### Task goal
In the data below, find the line that contains "Disable the Stress FPU checkbox" and the line that contains "This screenshot has width=1428, height=789.". Copy both, plus every line between them, exactly.
--- Records for processing Enclosed Below ---
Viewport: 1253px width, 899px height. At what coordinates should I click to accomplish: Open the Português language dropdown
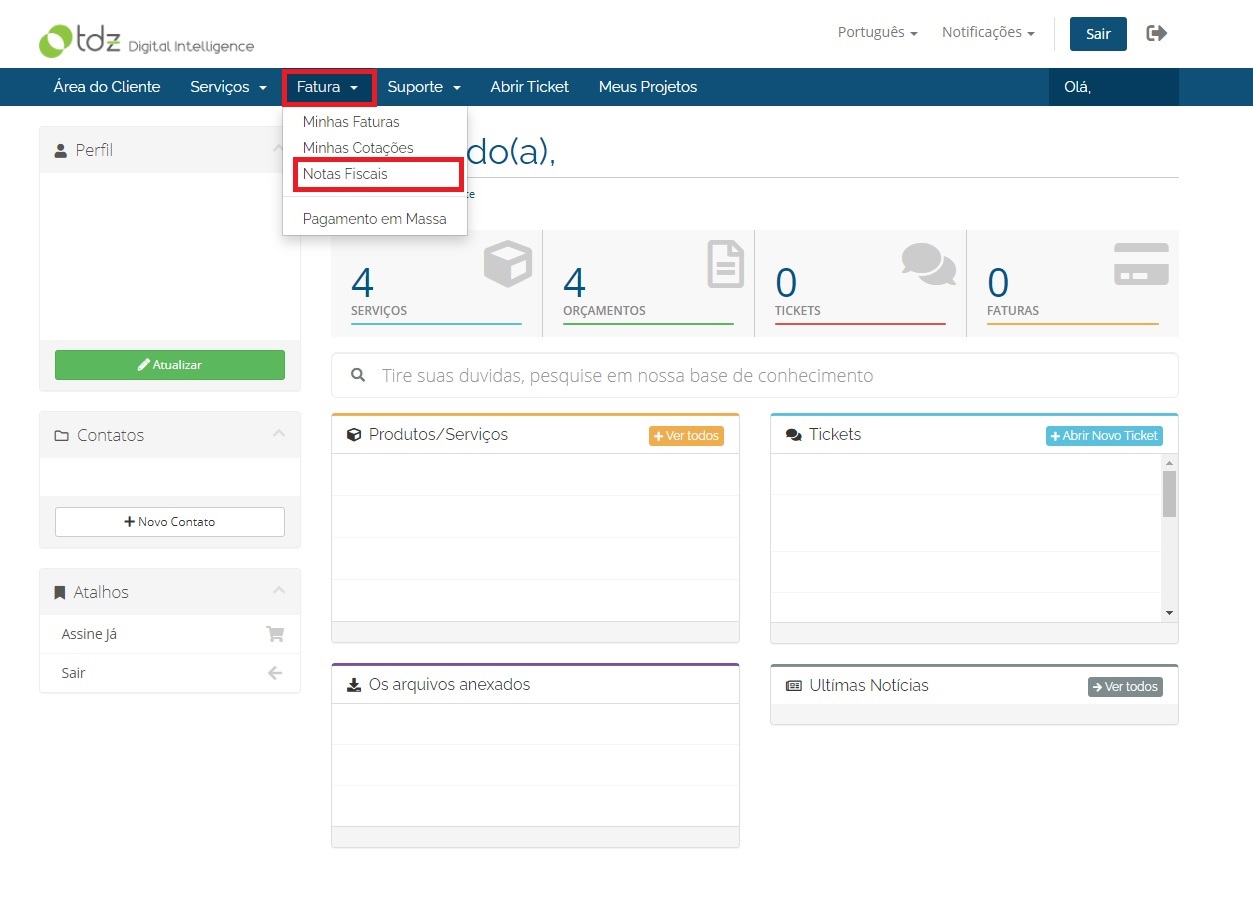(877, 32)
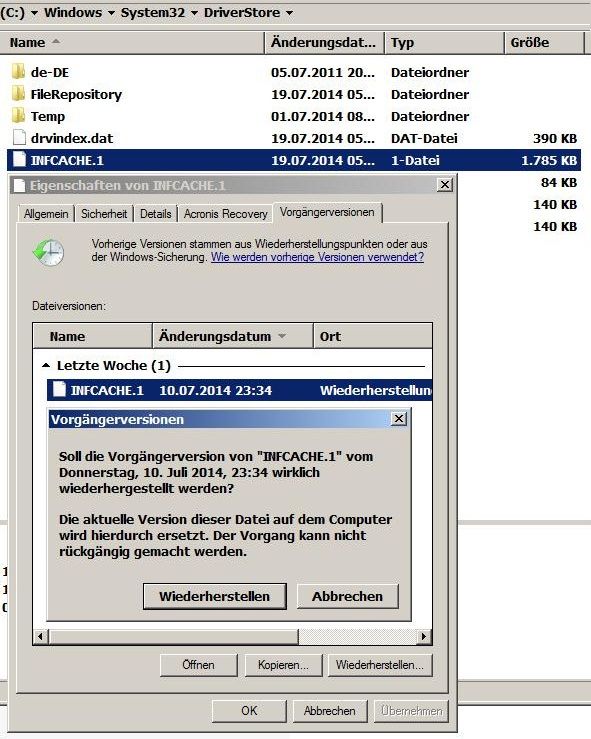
--- End of Enclosed Records for processing ---
--- Records for processing Enclosed Below ---
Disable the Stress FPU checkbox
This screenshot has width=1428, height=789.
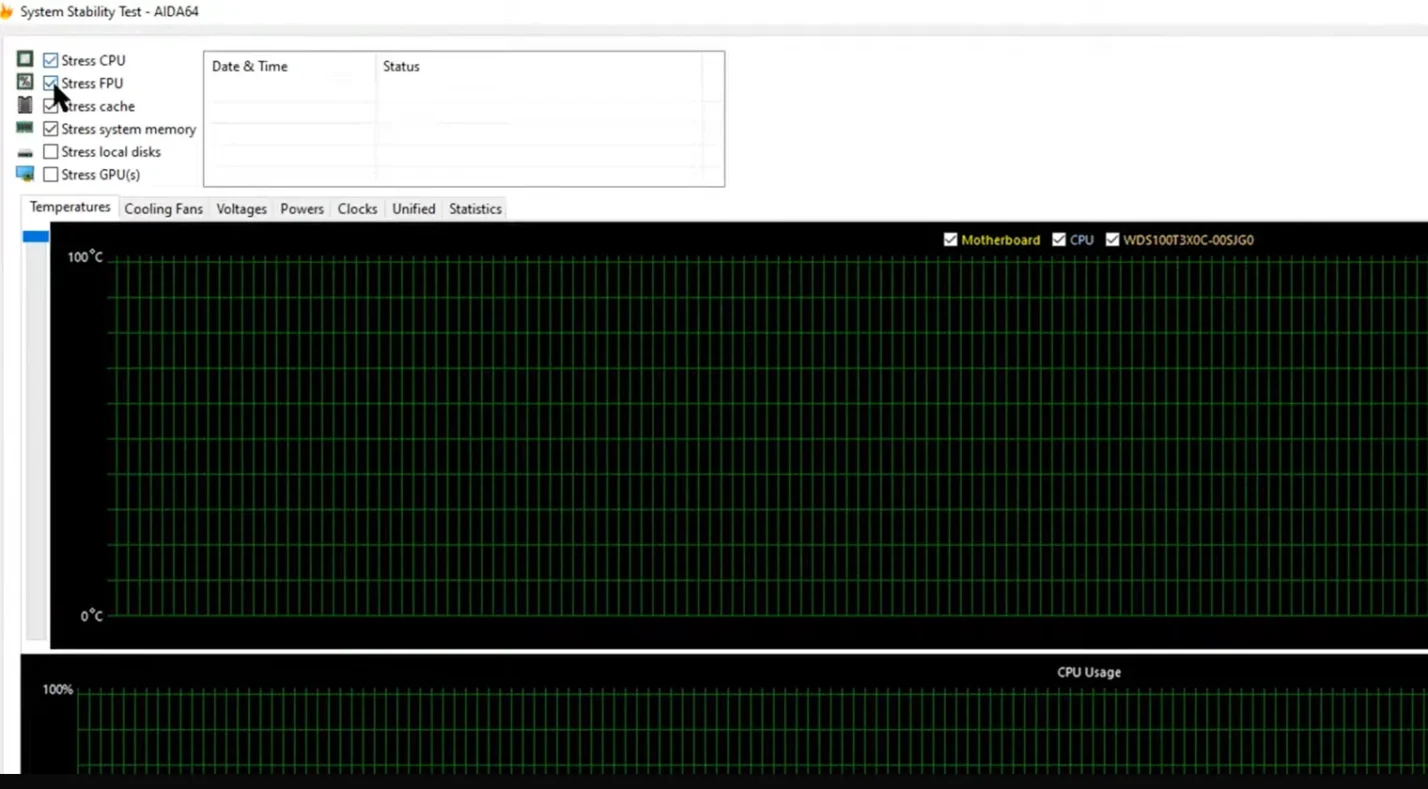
--- End of Enclosed Records for processing ---
--- Records for processing Enclosed Below ---
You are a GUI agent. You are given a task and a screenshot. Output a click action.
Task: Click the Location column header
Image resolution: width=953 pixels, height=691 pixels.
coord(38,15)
--- End of Enclosed Records for processing ---
### Written response
Disable the Stress FPU checkbox
This screenshot has width=1428, height=789.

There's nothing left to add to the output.